▸ Data on target coordinates
--------------------------------------------------

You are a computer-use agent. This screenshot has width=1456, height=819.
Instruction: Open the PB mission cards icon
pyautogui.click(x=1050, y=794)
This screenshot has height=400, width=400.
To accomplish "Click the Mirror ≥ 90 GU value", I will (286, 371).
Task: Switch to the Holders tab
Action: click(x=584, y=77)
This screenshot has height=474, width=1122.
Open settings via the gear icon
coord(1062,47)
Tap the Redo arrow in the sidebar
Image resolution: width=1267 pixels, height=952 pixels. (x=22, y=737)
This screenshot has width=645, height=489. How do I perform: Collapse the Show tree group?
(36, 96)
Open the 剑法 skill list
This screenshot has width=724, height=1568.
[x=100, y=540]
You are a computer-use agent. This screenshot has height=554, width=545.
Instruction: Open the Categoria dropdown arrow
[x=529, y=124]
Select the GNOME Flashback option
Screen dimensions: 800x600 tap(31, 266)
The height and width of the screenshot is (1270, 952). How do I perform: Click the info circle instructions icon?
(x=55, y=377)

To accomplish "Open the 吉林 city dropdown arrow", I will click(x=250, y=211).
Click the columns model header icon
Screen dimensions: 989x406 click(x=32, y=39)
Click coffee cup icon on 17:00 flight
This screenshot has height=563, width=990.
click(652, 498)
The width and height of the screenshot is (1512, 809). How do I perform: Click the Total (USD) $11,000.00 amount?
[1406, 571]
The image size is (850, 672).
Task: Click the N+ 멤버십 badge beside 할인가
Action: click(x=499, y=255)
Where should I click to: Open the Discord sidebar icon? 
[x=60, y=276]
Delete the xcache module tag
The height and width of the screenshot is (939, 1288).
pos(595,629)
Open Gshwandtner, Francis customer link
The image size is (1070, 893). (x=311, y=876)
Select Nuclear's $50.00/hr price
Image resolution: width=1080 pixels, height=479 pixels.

--------------------------------------------------

Turn the data above into a numbered list, one line per item, with blank lines left out.

1. You are a computer-use agent. This screenshot has width=1456, height=819.
2. Instruction: Open the PB mission cards icon
3. pyautogui.click(x=1050, y=794)
4. This screenshot has height=400, width=400.
5. To accomplish "Click the Mirror ≥ 90 GU value", I will (286, 371).
6. Task: Switch to the Holders tab
7. Action: click(x=584, y=77)
8. This screenshot has height=474, width=1122.
9. Open settings via the gear icon
10. coord(1062,47)
11. Tap the Redo arrow in the sidebar
12. Image resolution: width=1267 pixels, height=952 pixels. (x=22, y=737)
13. This screenshot has width=645, height=489. How do I perform: Collapse the Show tree group?
14. (36, 96)
15. Open the 剑法 skill list
16. This screenshot has width=724, height=1568.
17. [x=100, y=540]
18. You are a computer-use agent. This screenshot has height=554, width=545.
19. Instruction: Open the Categoria dropdown arrow
20. [x=529, y=124]
21. Select the GNOME Flashback option
22. Screen dimensions: 800x600 tap(31, 266)
23. The height and width of the screenshot is (1270, 952). How do I perform: Click the info circle instructions icon?
24. (x=55, y=377)
25. To accomplish "Open the 吉林 city dropdown arrow", I will click(x=250, y=211).
26. Click the columns model header icon
27. Screen dimensions: 989x406 click(x=32, y=39)
28. Click coffee cup icon on 17:00 flight
29. This screenshot has height=563, width=990.
30. click(652, 498)
31. The width and height of the screenshot is (1512, 809). How do I perform: Click the Total (USD) $11,000.00 amount?
32. [1406, 571]
33. The image size is (850, 672).
34. Task: Click the N+ 멤버십 badge beside 할인가
35. Action: click(x=499, y=255)
36. Where should I click to: Open the Discord sidebar icon? 
37. [x=60, y=276]
38. Delete the xcache module tag
39. The height and width of the screenshot is (939, 1288).
40. pos(595,629)
41. Open Gshwandtner, Francis customer link
42. The image size is (1070, 893). (x=311, y=876)
43. Select Nuclear's $50.00/hr price
44. Image resolution: width=1080 pixels, height=479 pixels.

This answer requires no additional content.